I went to Kenya with a vision, a plan, an idea of how I would capture my experience. I knew exactly the types of images I wanted to create. It didn’t happen. When I looked at my images, I was disappointed. I know many can relate. There is often a bit of disappointment when your camera doesn’t capture what is held in your heart. I have all of these amazing memories in my head, memories that pop up randomly during the days and weeks I’ve been home. Five days in Kenya have provided me with a lifetime of pop up warm fuzzies. Why aren’t they shown in my images? I had to really think about this, had to figure out how, as a photographer, I hadn’t done the job I set out to do. And then it hit me…
…my mind went as a photographer, my heart went as a member of the family. My trip back to Kenya was me re-joining my Kenyan family. The memories I have that aren’t in pictures are the ones with me simply being with my family. It’s the same here at home as well. I have no real pictures of my favorite times with my family and friends. Christmases and dinners, those little moments when you laugh until your side hurts, times of comfort, these aren’t captured in pictures. They are held in my heart and my head, and when I need them, they pop up.
So now I look at my images with new eyes. I thought I could be on the outside, discreetly capture the lives of these amazing friends and document with passion, but at a distance. I’ve seen many photographic journeys on Africa and I challenged myself to rise to that level of artistry. Maybe I could do that elsewhere, but not in my Kenya, my Soweto, my home. From the moment I stepped into the airport, I was embraced. A huge lift you off the ground, swing you around, squeeze you like you had never left hug from Samuel changed the entire course of my documentation. I could not be detached. I could not shoot without being seen. Every child knew where I was every moment I was there. They would surround us as soon as we stepped out of the car. Little hands raised up to touch, to hold, to just be a part of my world. This was not a wedding. I could not sit back and document an amazing time in someone else’s life.
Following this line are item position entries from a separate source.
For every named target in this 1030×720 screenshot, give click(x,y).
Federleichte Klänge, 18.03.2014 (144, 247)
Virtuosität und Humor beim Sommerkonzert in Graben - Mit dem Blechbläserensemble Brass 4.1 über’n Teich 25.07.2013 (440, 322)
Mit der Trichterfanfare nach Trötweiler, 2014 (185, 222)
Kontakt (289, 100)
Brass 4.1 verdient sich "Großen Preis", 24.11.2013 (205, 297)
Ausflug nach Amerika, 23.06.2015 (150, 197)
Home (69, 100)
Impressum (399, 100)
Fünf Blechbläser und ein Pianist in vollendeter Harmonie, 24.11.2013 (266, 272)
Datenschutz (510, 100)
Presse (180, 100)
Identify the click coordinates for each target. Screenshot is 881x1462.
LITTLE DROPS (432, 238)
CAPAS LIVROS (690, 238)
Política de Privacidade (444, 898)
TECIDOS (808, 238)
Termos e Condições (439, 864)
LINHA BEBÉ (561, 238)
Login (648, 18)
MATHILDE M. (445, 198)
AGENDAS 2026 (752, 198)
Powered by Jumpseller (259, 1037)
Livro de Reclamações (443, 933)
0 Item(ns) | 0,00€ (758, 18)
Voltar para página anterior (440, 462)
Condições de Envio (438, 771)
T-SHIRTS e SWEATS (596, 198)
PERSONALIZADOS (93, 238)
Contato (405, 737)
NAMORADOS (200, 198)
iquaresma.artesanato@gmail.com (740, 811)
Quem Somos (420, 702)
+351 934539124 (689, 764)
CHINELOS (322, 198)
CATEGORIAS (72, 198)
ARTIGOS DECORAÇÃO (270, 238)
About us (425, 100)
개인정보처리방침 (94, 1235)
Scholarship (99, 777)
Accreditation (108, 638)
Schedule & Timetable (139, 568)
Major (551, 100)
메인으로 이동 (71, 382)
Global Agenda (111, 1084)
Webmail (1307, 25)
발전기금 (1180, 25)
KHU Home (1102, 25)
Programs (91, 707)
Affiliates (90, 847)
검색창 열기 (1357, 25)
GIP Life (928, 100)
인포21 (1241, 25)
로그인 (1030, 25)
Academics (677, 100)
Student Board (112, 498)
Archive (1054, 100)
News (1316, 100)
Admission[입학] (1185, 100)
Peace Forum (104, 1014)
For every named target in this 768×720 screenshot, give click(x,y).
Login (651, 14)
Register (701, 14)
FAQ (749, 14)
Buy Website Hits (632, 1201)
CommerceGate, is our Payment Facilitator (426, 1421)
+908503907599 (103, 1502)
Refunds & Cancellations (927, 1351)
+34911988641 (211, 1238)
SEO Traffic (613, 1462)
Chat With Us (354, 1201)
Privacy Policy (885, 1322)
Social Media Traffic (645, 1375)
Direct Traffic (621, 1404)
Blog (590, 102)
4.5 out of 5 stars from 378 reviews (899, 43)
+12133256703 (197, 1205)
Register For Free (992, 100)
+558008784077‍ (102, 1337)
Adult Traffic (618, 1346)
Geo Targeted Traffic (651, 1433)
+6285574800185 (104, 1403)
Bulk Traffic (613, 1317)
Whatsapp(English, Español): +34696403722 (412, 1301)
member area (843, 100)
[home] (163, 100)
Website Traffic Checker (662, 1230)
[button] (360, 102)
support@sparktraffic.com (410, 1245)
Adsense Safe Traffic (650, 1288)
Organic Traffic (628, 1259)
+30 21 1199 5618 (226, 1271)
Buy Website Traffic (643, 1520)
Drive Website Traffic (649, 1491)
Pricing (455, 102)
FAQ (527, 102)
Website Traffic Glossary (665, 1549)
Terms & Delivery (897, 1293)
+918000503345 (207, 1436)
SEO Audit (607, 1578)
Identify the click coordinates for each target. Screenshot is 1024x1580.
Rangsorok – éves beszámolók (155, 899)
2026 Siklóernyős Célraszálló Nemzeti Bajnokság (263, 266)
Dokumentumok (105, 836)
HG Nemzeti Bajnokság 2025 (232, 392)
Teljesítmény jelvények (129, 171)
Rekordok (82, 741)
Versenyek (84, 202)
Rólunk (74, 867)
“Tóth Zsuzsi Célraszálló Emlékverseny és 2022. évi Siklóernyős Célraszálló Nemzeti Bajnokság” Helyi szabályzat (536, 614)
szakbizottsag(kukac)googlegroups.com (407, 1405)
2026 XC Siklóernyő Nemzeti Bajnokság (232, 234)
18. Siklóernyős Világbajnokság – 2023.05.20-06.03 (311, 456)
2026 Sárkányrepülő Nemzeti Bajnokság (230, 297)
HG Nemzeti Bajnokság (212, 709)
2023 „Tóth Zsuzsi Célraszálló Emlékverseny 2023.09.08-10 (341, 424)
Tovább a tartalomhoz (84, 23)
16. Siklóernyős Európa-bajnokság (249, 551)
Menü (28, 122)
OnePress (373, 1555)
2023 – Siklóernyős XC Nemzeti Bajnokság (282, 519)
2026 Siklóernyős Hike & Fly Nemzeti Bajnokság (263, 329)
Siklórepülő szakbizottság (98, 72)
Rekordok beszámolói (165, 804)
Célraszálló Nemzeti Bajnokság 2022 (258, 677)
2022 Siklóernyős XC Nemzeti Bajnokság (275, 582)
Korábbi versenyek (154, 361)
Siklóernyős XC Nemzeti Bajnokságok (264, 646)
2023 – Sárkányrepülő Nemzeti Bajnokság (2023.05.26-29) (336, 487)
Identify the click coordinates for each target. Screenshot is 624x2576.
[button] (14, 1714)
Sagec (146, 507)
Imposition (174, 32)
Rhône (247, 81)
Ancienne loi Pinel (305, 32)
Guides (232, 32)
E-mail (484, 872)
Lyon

This was my amazing time. Do I back away from these little hands that want nothing more than to embrace and love me and hide away to ensure I fulfill my vision, or do I let myself be engulfed by thousands of tiny fingers? As a photographer, this is a decision I have to make almost daily – photograph life or be a part of life.
I chose to be a part of life in Kenya. Sure, I have pictures. Yes, I accomplished part of my original plan. More importantly, I recognized that God was turning my feet and pushing me onto a different path. This path led me to where I am right at this moment – homesick. I’m sitting in my house, on my street, 2 minutes from family and friends. And I am homesick. I find myself constantly looking at the clock and adding 8 hours to figure out what everyone is doing right now in Soweto. I am homesick for mango, for lush green fields, for dirt roads with no names, for little voices yelling “mzungu”, for learning (and butchering) a new Swahili word each day, for people who are cold in 80 degree weather, for beautiful smiles and joyful souls, and for tiny fingers holding on tightly.